The problem I have is that I'm not sure what method you want to use to inject certificates. The current systems seem to be "something will figure it out for you at runtime, and your application will be none the wiser". (This is things like Istio and Linkerd.) I am not sure I'm convinced this adds much security. Anyone that can talk to the apiserver that injects certificates can probably convince the system to give you a certificate for your rogue container. And, I'm not sure that applications have enough visibility into the networking layer to really add any trust. I'd like for each incoming request to have some provenance information attached with dimensions like "this container was built from trusted source code and each commit that it contains was code reviewed", "this container was launched from a manifest written and applied by a trusted engineer from a trusted machine", and of course "this request was authorized by a human user whose data is being accessed". Right now, I feel like you have to hand-wave to get the first two. Sure, maybe Istio thinks the container is legit, perhaps because it asked a container notary (very early stages of support), and so now it can open a TLS connection to anything in the cluster. And, adding a request-scoped JWT is easy enough to provide the "here is the human user that made the request". I just don't think you can hide this from the application with a service mesh; every application needs to be aware of what's going on so it can say no to suspicious requests. And for that, I don't think we're really there yet. We had this at Google and it worked well, but I haven't found anything that works well in the outside world yet.

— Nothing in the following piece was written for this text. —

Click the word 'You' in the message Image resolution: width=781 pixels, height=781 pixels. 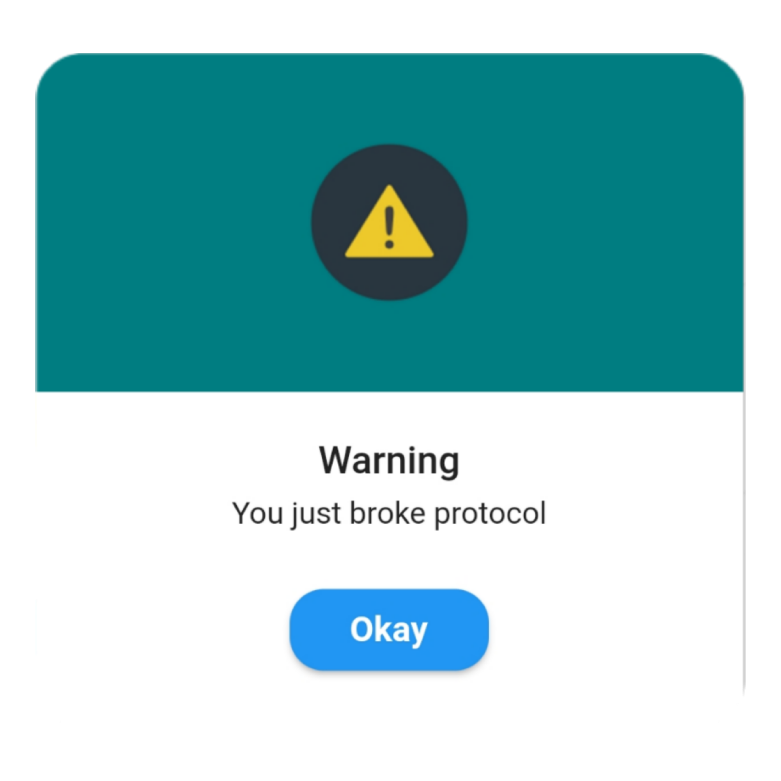[x=258, y=513]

With that in mind, I totally understand why people trust the "well, it's all behind a firewall" model. It's not very good, but it is easy. I hope that in the next year or two we can get to where I want to be, but I'm also not sure that anyone cares. "Good is the enemy of great" and a private network seems to fit people's mental model pretty well. The only thing that automatic mTLS gets you right now is protection against "SSL added and removed here ;-)", and it's only the NSA that's really doing that. If you aren't a target of the NSA, your data is being exfiltrated by employees with access, or by simple application level bugs (XSRF, SQL injection).

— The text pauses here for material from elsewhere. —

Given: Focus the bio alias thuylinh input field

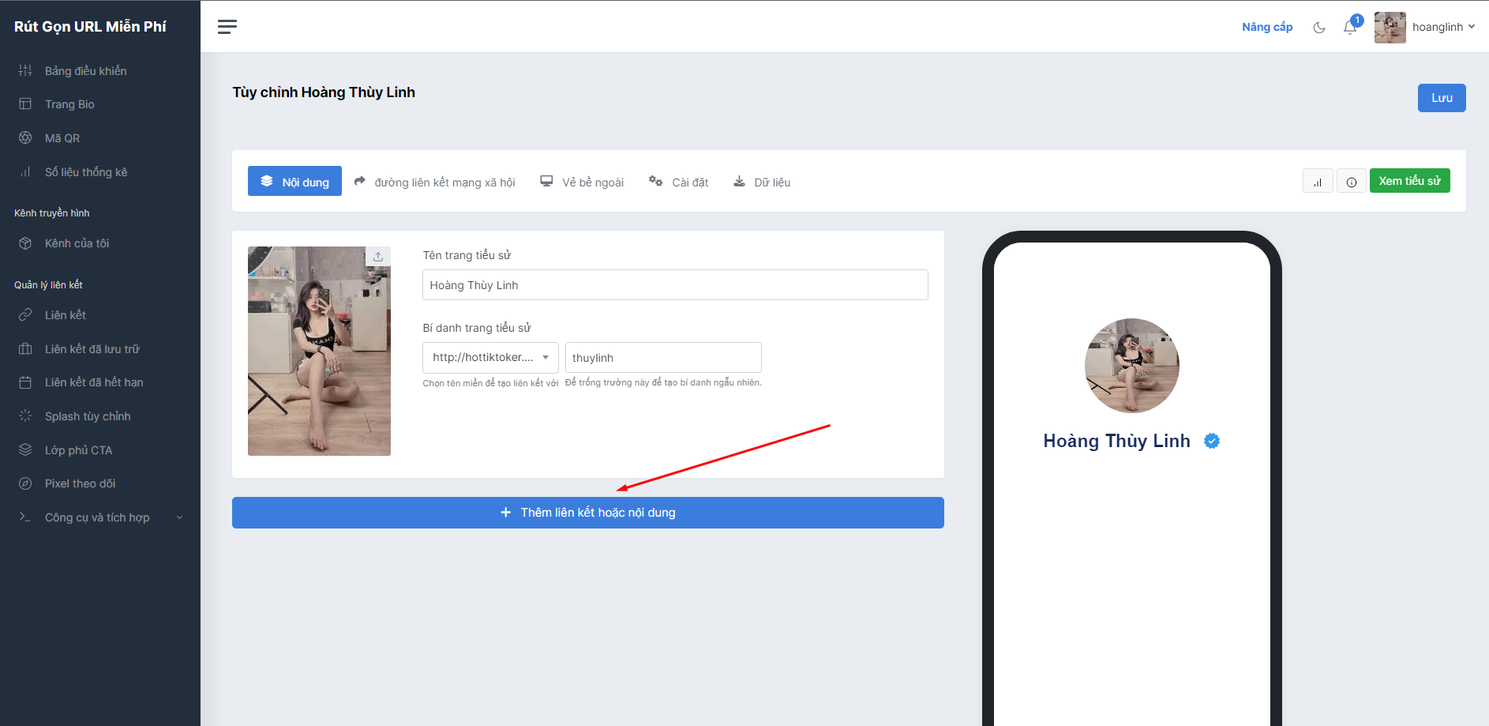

This is all very rambly and I'm not sure where I'm going with this... but I wish that someone made application-level transport security work and it was trivial to set up.

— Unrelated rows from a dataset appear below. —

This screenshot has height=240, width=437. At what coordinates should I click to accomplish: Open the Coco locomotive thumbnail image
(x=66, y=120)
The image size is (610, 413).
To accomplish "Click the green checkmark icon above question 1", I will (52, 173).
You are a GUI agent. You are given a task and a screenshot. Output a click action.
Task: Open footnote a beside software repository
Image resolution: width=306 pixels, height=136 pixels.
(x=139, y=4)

> Anyone that can talk to the apiserver that injects certificates can probably convince the system to give you a certificate for your rogue container.

This is pretty infrastructure-heavy but I think my ideal solution would be to have a trusted orchestrator service on every machine which has its own certificate and accepts human-signed build artifacts to be run in a new container on that machine. It could verify the signature of each uploaded artifact and send CSRs for them to a hardened signing server, which returns the certs to be mounted (or sent over a standard initialization API) into the new containers.

Your options for compromising this are:

1. Get a malicious build artifact signed and submit it to a machine for execution. This shouldn't be possible without compromising an actual developer's credentials to sign the artifact.

2. Send your own custom CSR to the signing server to get a signed certificate. This shouldn't be possible without compromising the certificate from one of the orchestrator services to sign the CSR.

I think this should work as long as you can guarantee that services can't break out of their containers and as long as there's some hardware root of trust ensuring that your orchestrator service is genuine and the only thing that can read its CSR-signing certificate.